> YOUR TASK
Your answer must hold only the lines below from the line containing "Reply to the comment posted 21h ago" through the line containing "The image size is (828, 1006).", each reproduced exactly.

> DATA

>>>>

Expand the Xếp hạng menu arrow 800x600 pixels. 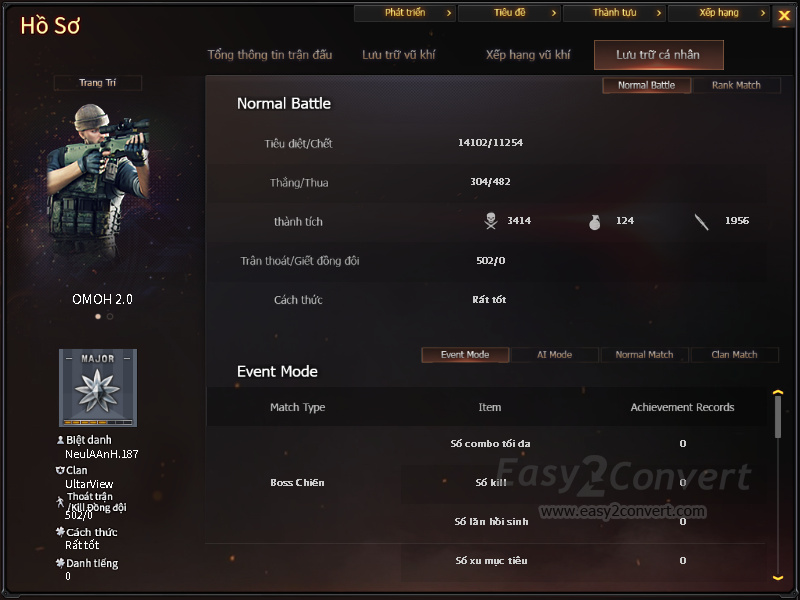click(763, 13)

<<<<
>>>>

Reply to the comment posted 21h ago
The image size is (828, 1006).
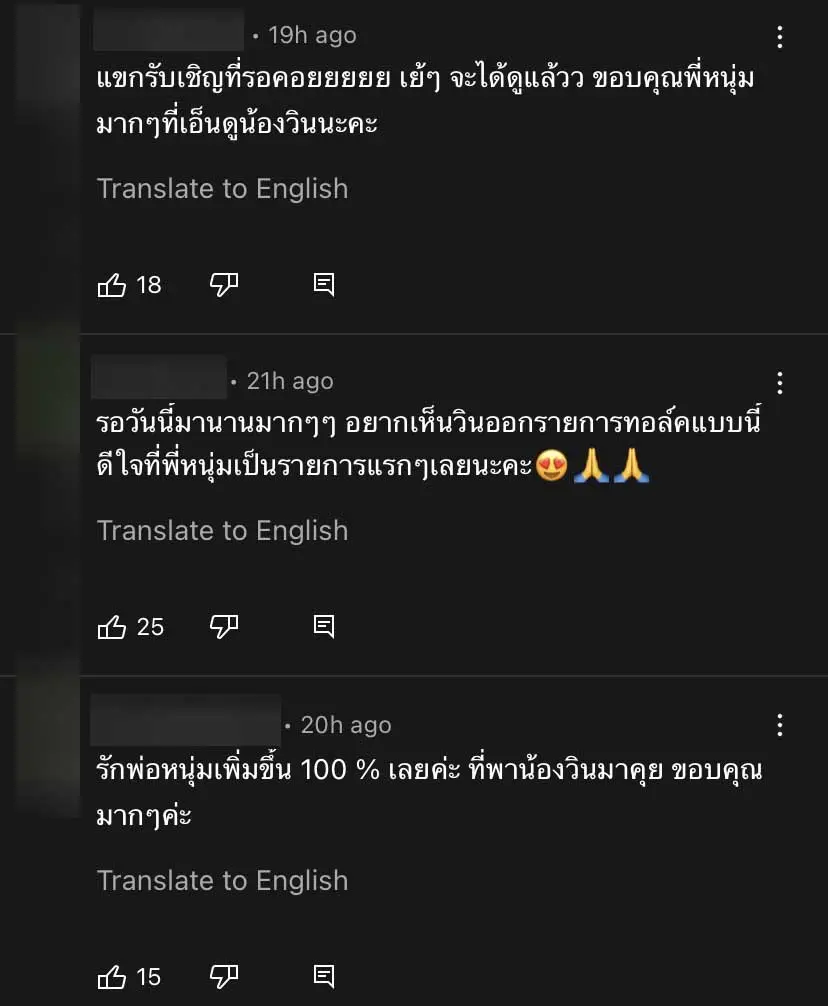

<<<<
>>>>

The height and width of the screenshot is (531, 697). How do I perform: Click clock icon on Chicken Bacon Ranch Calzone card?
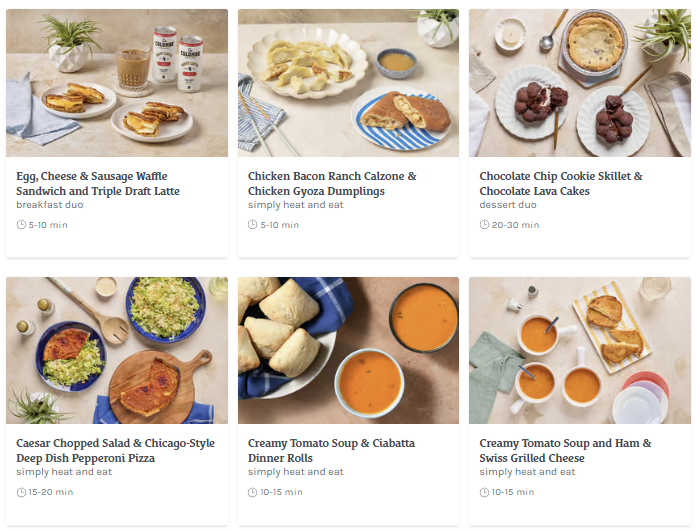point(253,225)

<<<<

> SOLUTION FOR THIS TASK
Reply to the comment posted 21h ago
The image size is (828, 1006).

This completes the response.